Anti-Monopoly is a board game made by San Francisco State University Professor Ralph Anspach in response to Monopoly. The idea of an anti-monopoly board game dates to 1903 when Lizzie Magie created The Landlord's Game.

Background and history 
Anspach created Anti-Monopoly in part as a response to the lessons taught by the mainstream game, which he believed created the impression that monopolies were something desirable.  His intent was to demonstrate how harmful monopolies could be to a free-enterprise system, and how antitrust laws work to curtail them in the real world.

The game was originally to be produced in 1973 as Bust the Trust, but the title was changed to Anti-Monopoly. It has seen multiple printings and revisions since 1973. In 1984, a new version appeared as Anti-Monopoly II; this version was updated and re-released in 2005 without the numerical designation. The game is currently still in print, and is produced and distributed worldwide by University Games.

Gameplay
The original Anti-Monopoly game begins with the board in a monopolised state, effectively the result of a completed Monopoly game.  Instead of real estate and public utilities, properties in Anti-Monopoly are individual businesses that have been brought under single ownership.  Players take the role of federal case workers bringing indictments against each monopolised business in an attempt to return the state of the board to a free market system.
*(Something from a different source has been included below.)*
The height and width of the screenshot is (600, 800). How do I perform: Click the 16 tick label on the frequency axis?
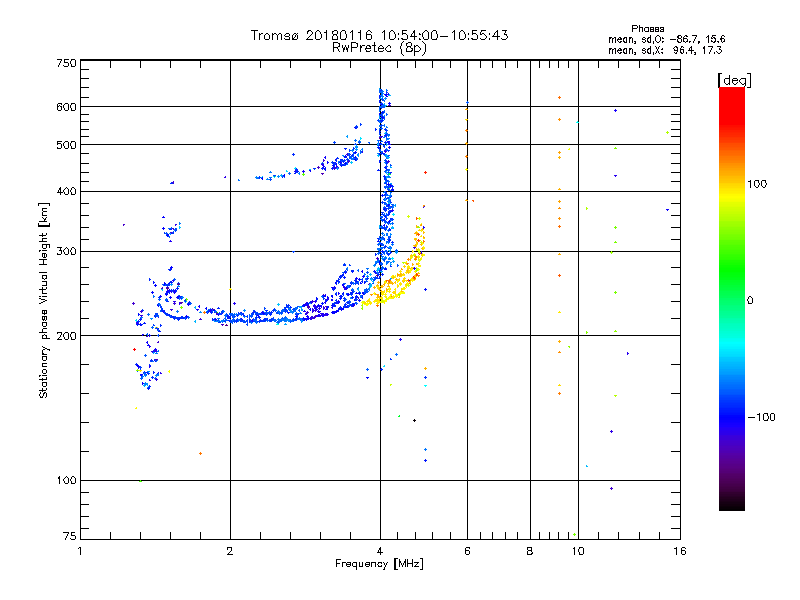[680, 551]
In Anti-Monopoly II individual players choose to play either by monopolist or competitor rules at the beginning of the game. This version plays more like the actual Monopoly game in that it is based on the buying and selling of real estate. Among other differences, competitors charge lower rents and can improve any property they own at any time, while monopolists must own at least two properties in a group before building houses on them and charge much higher rents.

Trademark lawsuit

In 1974, Parker Brothers sued Anspach over the use of the "Monopoly" name, claiming trademark infringement.  While preparing his legal defense, Anspach became aware of Monopolys history prior to Charles Darrow's sale of the game to Parker in 1935, and how it had evolved from Elizabeth Magie's original Landlord's Game into the version Darrow appropriated.  Anspach based his defense on the grounds that the game itself existed in effectively the public domain before Parker purchased it, and therefore Parker's trademark claim on it should be nullified.  The case dragged on for ten years, with numerous appeals and overturned judicial verdicts, until Anspach and Parker ultimately reached a settlement, permitting him to continue using the name Anti-Monopoly and distributing the game.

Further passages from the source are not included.